W. Martynowski has proposed a form of heat-transfer circuitry in which the running costs are reduced by utilizing waste heat as a source of energy to help operate the circuitry (see KHOLODILNAYA TECNIKA (Russian) Vol. 30, No. 1, January-March 1953 edition, page 60). The working fluid is FREON (a commerically available refrigerant) which is boiled by waste heat obtained elsewhere, and the vapour produced is driven under pressure around a primary circuit comprising an ejector and a condenser cooled by cooling water. The FREON vapour is condensed to its liquid phase in the condenser and part of it is returned by a pump to the boiler while the remainder is fed into a branch circuit extending to a suction inlet of the ejector. The branch circuit contains an expansion valve and an evaporator so that the liquid working fluid expanded adiabatically through the valve extracts heat from the vicinity of the evaporator before rejoining the primary circuit at the ejector.
The Martynowsky proposal is theoretically interesting but has commercial disadvantages. For example, a mechanical feed pump is necessary to return liquified working fluid to the boiler and it has to be powerful enough to overcome the back pressure produced in the boiler by the vapourisation of the working medium in it. The energy required to operate the pump is significant as also are its running costs. Finally FREON has a tendency to produce cavitation effects in a conventionally-designed compressor with a consequent loss in pumping efficiency.
An object of this invention is to provide heat-transfer circuitry which does not require a compressor to operate it.
In accordance with the present invention there is provided heat-transfer circuitry having a primary flow circuit containing ejector means through which vapourised working fluid, heated in first reservoir means, is discharged to create low pressure at a suction inlet of the ejector means, means for collecting and cooling working fluid after it has passed through the ejector means, and a branch circuit connected at one end to the suction inlet and containing a heat-exchanger and an expansion valve arranged to expand liquified working fluid from the primary circuit adiabatically into the heat-exchanger to cool it; the improvement in such circuitry comprising the provision of a second reservoir means in which the bulk of the working fluid from the ejector means is collected in its liquid phase, valve means operable to substitute the second reservoir, when full, for the first reservoir means, when empty, and heating means associated with respective reservoirs and individually operable to boil the working fluid in whichever of the reservoir means is supplying working fluid to the ejector means.
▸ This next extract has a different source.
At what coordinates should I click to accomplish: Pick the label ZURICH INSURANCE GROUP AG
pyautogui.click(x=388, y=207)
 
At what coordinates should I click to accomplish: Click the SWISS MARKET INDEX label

The working fluid may be provided to the ejector means in liquified form or in vapour form, depending on the design of the ejector means and the temperature and pressures of the working fluid in different parts of the circuitry.
The circuitry of the invention is entirely heat-operated, and as the heat used to boil the working fluid in the reservoir means may be solely waste heat, a consequential reduction in running costs is readily obtainable. The absence of a compressor also reduces the capital costs and the wear inevitably present with mechanically moving parts.
The invention may be used in a static installation, such as commercial or a domestic air-conditioning, refrigeration or chilling installation. It may also be used in a mobile installation such as a motor vehicle when it can operate off the engine waste heat.
Preferably the circuitry includes change-over switches enabling the functions of two heat-exhangers remotely situated from one another, to be reversed. Each heat exchanger is thus selectively able to provide a source of heating or a source of cooling. When one of the heat-exchangers is acting as a cooler the other is acting as a heater. By interchanging the functions of the heat-exchangers to suit the climatic conditions, the circuitry can provide an air-conditioning unit.